• Sezione del documento:
========================================================================
Cosa contraddistingue l’essere umano nell’era della Post-Modernità?

Ignazio Silone, nel suo Fontamara, descrive la vita nella marsica in questi termini “La vita si svolge tutta in forme severe, umili, dure, scarne, appena protetta da rudimentali veli ed orpelli e i fatti essenziali della condizione umana, il nascere, l’amare, il soffrire, il morire, vi costituiscono press’a poco tutto quello che succede”. Sebbene il contesto sociale fosse quello dell’Abruzzo marsicano degli anni ’20, come dichiarato dallo stesso autore nella prefazione la vicenda e la relativa contestualizzazione era idealmente applicabile a tutta l’Italia rurale.

Mi ha sempre colpito moltissimo questa particolare espressione su cui vorrei porre l’accento: “il nascere, l’amare, il soffrire, il morire, vi costituiscono press’a poco tutto quello che succede”. Quali di questi elementi sono ancora fondanti? Quali di questi elementi abbiamo ancora come pilastri di realtà nelle nostre vite?

La società in cui viviamo ha tacitato la morte. “La più grande vittoria dell’uomo sulla morte è dimenticarsi di essa” ebbe a dire qualcuno. Ebbene la nostra contemporaneità ha reso questa frase un motto silente. La morte semplicemente non esiste, come non esiste un’ aldilà. Semmai innanzi al lutto, ci può essere commemorazione dei ricordi mortali del trapassato, nulla più.

Ancora più bandita è la sofferenza. Un’ idea spiacevole alla quale non pensare mai, la cui soluzione in caso non sia più evitabile è la morte anticipata, nel modo più gentile e dolce possibile (eutanasia, dal greco: Eu, ossia buona, Tanathos, ossia morte).

E che dire dell’amare? Si possono trascorrere infinite serate tra amici nel provare a definirlo. Ho dolci ricordi di lunghissime notti universitarie in cui non ne siamo riusciti a venire a capo. E’ forse la felicità presente? Lo slancio passionale indescrivibile ed incontenibile nella sua potenza? Un’ispirazione melliflua e sfuggente, che ci attrae proprio perchè inconsistente? O forse è più banalmente il piacere, prima fisico e poi intellettuale, che ci lega a qualcun altro? Nel tentativo di separare il sesso dall’amore stiamo ottenendo di svuotare di senso il primo e di non incontrare più il secondo.
========================================================================
• Dati forniti:
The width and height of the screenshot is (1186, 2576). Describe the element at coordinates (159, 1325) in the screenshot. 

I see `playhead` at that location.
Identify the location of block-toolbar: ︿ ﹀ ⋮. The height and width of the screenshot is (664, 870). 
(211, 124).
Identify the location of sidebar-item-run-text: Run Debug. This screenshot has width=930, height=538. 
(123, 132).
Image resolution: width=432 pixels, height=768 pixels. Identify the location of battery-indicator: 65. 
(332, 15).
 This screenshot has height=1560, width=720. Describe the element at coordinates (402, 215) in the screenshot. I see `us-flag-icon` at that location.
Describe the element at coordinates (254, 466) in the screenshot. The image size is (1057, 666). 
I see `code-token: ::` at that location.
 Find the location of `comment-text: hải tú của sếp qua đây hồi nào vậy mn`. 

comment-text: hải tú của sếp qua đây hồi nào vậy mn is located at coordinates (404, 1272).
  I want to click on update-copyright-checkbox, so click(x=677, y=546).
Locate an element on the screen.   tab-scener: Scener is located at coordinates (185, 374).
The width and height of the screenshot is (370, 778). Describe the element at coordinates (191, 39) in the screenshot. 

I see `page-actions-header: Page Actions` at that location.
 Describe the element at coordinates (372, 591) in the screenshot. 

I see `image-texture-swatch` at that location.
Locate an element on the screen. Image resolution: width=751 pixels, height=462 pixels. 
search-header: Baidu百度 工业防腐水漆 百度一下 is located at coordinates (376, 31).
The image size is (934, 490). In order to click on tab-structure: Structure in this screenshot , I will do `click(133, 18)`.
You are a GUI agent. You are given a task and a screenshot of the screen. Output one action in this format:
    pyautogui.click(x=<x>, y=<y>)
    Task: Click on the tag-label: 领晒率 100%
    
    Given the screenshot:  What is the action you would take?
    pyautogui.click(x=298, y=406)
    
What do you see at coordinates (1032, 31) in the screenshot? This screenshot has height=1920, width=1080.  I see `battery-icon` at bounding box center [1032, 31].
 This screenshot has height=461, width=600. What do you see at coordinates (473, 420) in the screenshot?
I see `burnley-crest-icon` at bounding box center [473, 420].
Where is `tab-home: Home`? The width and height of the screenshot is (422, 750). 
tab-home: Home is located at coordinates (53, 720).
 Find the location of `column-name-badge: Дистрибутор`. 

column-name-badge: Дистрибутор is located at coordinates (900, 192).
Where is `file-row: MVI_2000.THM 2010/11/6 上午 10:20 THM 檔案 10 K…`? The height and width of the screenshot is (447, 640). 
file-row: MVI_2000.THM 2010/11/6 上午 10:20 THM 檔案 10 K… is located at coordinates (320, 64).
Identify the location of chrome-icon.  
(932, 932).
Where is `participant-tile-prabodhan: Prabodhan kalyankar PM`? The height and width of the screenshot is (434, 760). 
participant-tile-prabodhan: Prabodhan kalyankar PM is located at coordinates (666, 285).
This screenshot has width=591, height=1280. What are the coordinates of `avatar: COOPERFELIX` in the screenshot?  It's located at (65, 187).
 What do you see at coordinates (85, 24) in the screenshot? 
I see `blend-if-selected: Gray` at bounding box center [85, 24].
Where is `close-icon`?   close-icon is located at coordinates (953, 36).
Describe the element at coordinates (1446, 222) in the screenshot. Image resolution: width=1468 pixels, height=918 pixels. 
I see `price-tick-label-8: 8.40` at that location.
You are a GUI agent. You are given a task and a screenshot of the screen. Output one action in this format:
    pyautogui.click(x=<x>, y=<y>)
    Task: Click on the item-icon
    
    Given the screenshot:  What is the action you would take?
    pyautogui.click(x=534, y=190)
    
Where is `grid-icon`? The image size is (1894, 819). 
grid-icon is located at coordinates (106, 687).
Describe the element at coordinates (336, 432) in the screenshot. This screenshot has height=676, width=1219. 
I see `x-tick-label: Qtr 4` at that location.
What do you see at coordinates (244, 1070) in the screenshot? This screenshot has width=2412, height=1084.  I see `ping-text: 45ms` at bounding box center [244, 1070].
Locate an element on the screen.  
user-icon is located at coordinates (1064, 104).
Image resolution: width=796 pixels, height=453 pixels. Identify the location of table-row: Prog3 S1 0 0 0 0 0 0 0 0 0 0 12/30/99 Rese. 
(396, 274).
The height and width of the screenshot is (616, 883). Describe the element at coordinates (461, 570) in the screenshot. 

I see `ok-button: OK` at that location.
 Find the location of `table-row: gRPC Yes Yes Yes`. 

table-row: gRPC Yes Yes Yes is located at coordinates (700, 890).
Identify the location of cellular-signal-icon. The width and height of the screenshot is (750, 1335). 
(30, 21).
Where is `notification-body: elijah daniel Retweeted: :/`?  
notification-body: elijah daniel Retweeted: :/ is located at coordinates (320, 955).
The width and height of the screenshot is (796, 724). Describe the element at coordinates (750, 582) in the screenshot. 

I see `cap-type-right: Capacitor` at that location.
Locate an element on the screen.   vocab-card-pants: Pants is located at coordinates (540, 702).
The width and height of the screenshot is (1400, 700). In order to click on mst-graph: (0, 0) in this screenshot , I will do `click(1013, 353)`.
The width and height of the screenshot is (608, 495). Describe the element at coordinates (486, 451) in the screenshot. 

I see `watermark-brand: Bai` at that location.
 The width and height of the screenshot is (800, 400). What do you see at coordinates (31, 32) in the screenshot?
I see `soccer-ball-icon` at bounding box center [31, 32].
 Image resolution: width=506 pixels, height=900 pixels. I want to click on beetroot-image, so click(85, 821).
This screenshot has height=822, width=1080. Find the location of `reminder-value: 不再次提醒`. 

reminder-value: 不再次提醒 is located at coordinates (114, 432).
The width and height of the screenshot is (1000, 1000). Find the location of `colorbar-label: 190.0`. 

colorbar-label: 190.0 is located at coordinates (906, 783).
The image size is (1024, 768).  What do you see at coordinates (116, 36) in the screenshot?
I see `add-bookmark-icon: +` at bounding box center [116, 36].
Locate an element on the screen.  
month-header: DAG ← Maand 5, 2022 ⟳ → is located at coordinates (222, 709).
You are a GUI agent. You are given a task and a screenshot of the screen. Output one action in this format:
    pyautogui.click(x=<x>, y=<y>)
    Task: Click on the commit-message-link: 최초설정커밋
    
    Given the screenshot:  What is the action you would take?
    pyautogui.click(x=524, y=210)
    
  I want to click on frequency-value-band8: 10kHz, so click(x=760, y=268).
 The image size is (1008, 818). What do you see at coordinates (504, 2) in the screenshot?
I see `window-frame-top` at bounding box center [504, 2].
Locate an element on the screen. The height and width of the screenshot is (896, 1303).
========================================================================
• Istruzioni dell'esercizio:
- A) Converta in un array JSON di stringhe il tratto dell'elenco che va dalla riga contenente "is (434, 760)." fino alla riga contenente "This screenshot has width=591, height=1280.", entrambe incluse. Produca una stringa per ciascuna riga e tralasci le righe vuote.
- B) Prosegua il testo sulla condizione umana nella post-modernità a partire dal punto in cui si interrompe.
Il testo sulla condizione umana nella post-modernità e l'elenco non hanno alcun legame tra loro.

• Risposte numerate:
- A)
[
  "Where is `participant-tile-prabodhan: Prabodhan kalyankar PM`? The height and width of the screenshot is (434, 760). ",
  "participant-tile-prabodhan: Prabodhan kalyankar PM is located at coordinates (666, 285).",
  "This screenshot has width=591, height=1280. What are the coordinates of `avatar: COOPERFELIX` in the screenshot?  It's located at (65, 187)."
]

- B)
E del nascere che dire? Almeno quello sembra rimasto com’è, per ora. Ma per quanto? Pratiche come l’utero in affitto sono una realtà legale in molti paesi, ed è incorso una battaglia ideologica anche nella nostra Italia. Anche questo elemento fisico e naturale è storpiabile ad altri usi ed altri sensi.

Quasi un secolo dopo gli scritti del grande Ignazio Silone, cosa ci rimane del suo concetto di vita? Come avrebbe descritto la nostra quotidianità? Avrebbe forse pensato che i “veli e gli orpelli” abbiano sostituito ed offuscato i suoi “fatti essenziali della condizione umana“?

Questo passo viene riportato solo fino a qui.